• [Given records]:
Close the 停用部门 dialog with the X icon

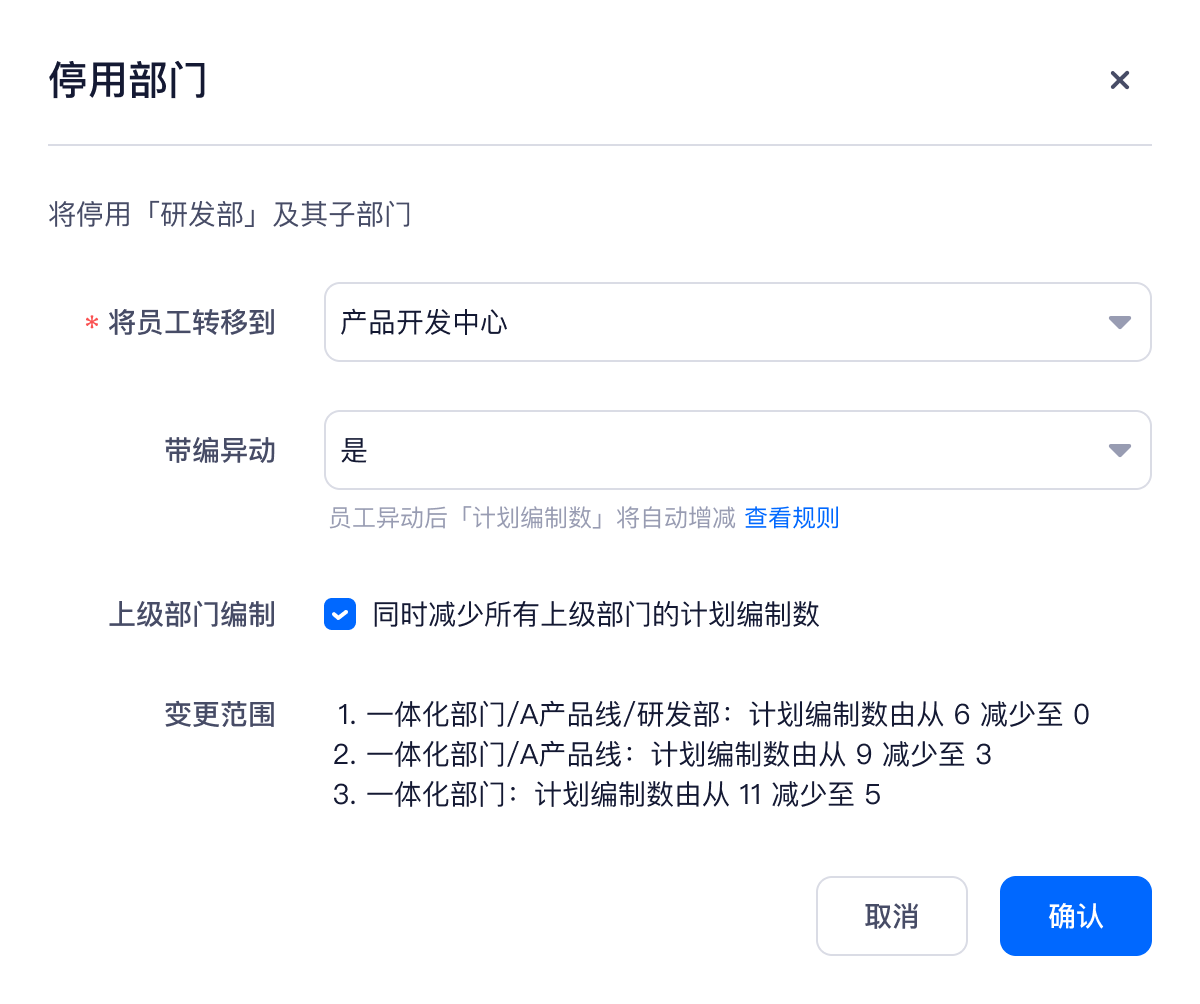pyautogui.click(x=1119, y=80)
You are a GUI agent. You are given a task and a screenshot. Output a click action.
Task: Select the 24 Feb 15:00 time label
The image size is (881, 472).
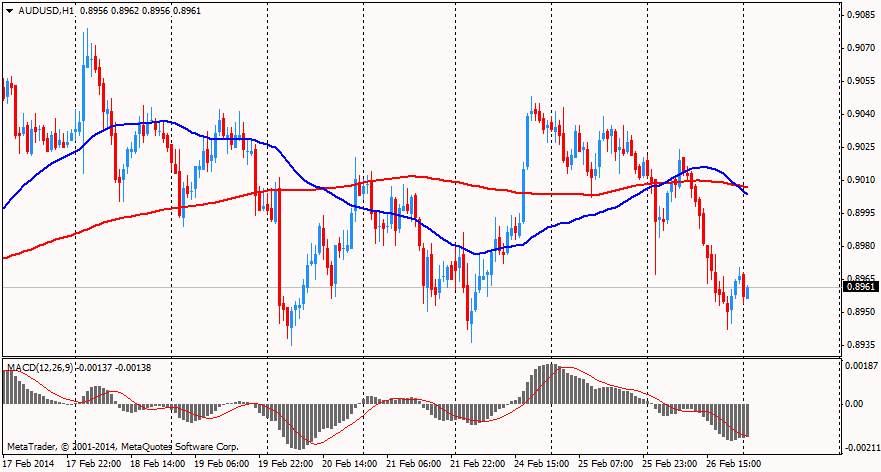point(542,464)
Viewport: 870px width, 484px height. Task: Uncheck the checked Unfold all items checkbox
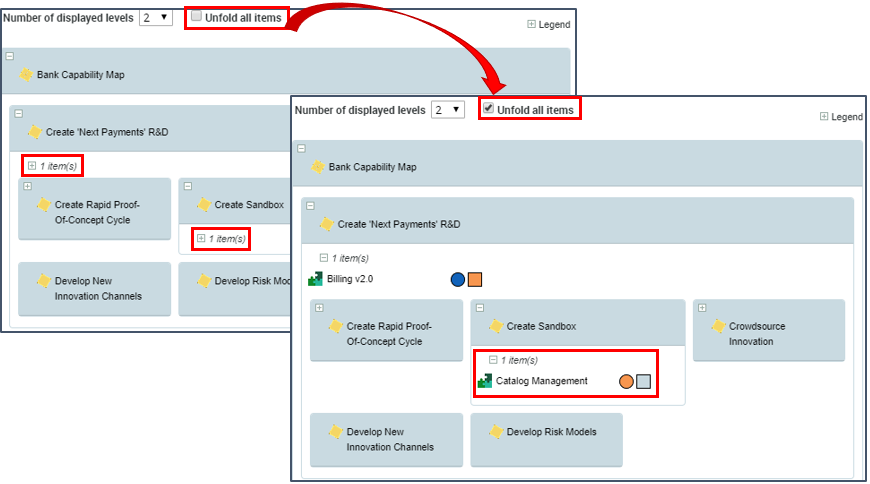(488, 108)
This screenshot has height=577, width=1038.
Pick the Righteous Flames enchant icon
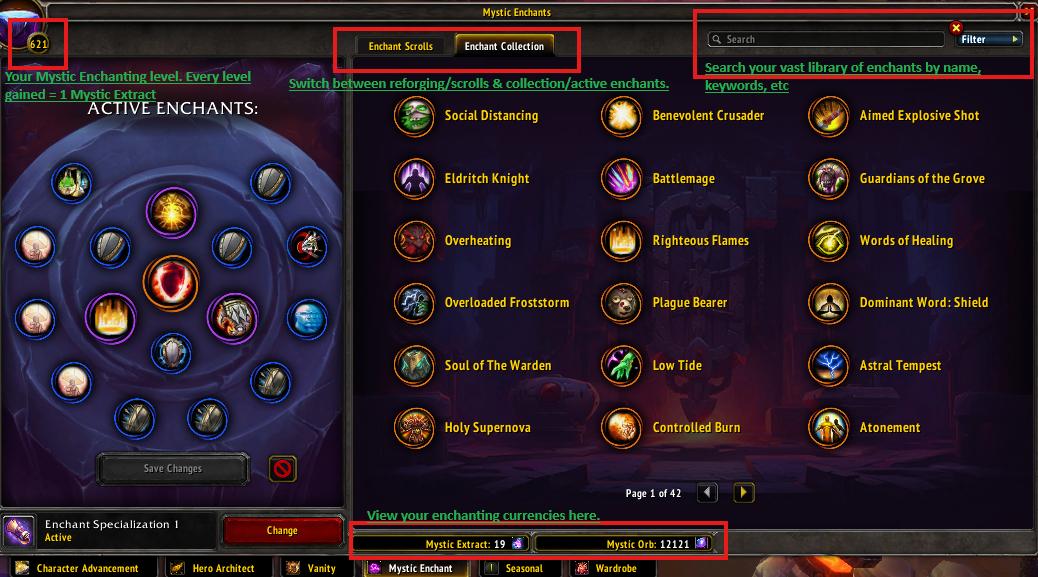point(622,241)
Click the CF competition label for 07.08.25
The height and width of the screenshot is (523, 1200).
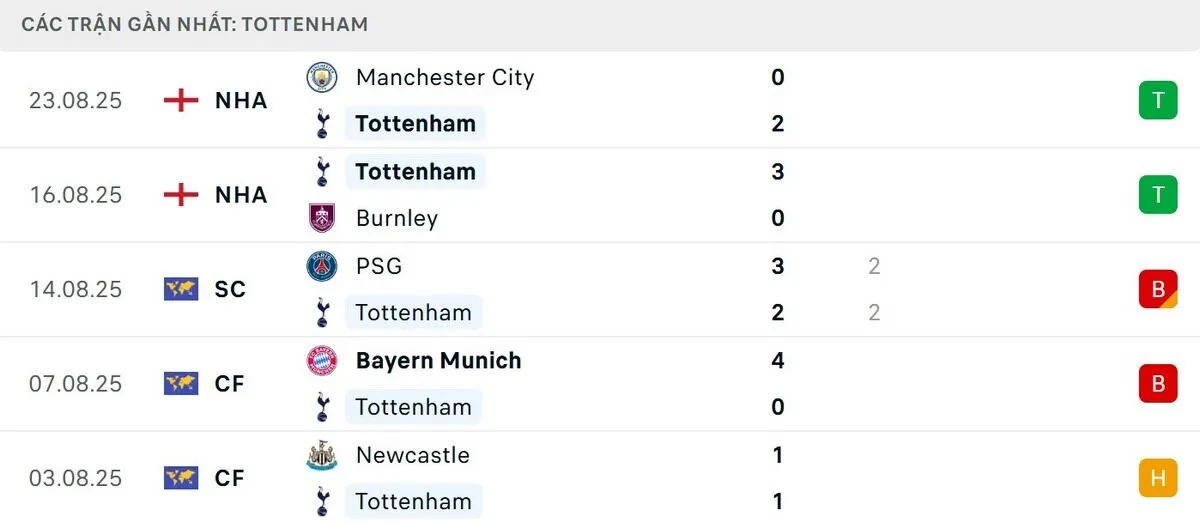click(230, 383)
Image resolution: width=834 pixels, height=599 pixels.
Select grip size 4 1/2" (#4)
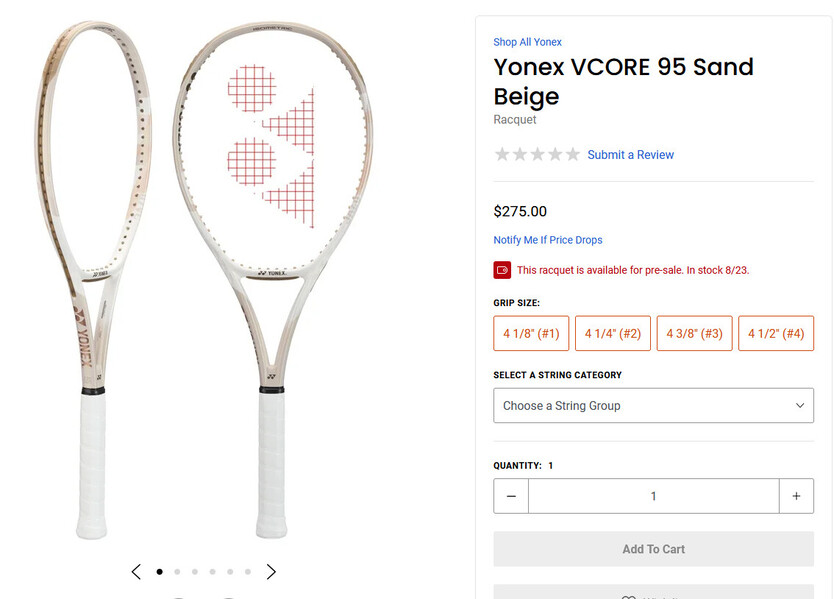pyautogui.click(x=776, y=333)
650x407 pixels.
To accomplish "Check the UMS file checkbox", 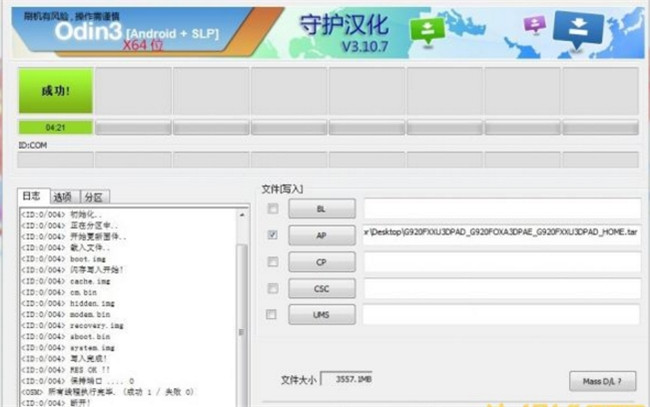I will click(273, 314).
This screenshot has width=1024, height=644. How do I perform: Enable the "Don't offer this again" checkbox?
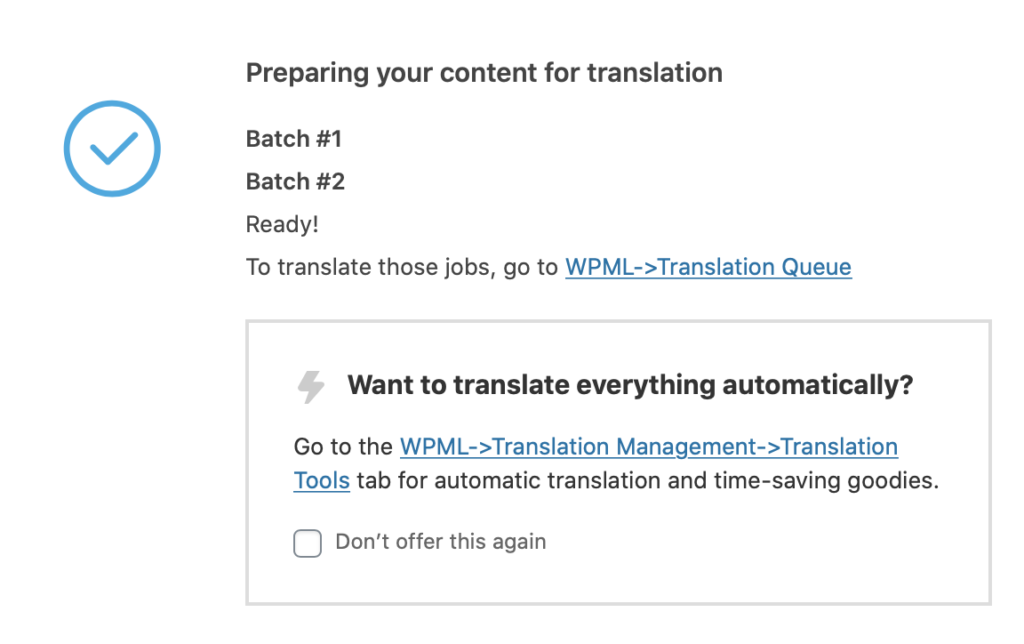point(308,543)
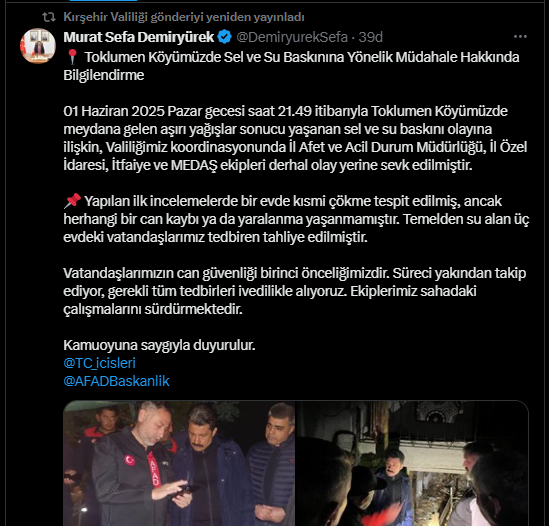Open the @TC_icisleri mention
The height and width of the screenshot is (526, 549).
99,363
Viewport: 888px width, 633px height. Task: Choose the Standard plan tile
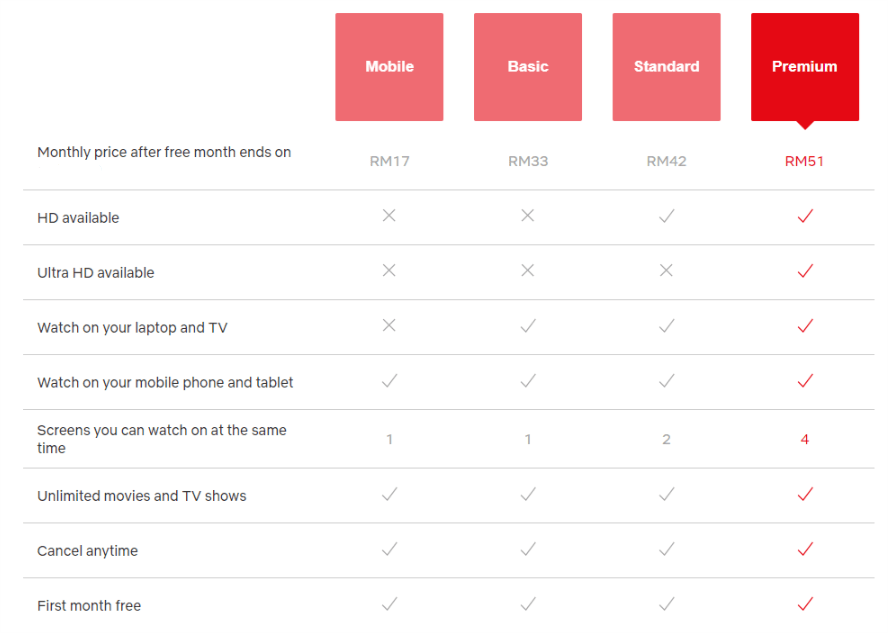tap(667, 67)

• [Assignment]:
Among the entries above, identify all lines with "pixels" and copy them.

• [Finished task]:
Image resolution: width=834 pixels, height=599 pixels.
650x407 pixels.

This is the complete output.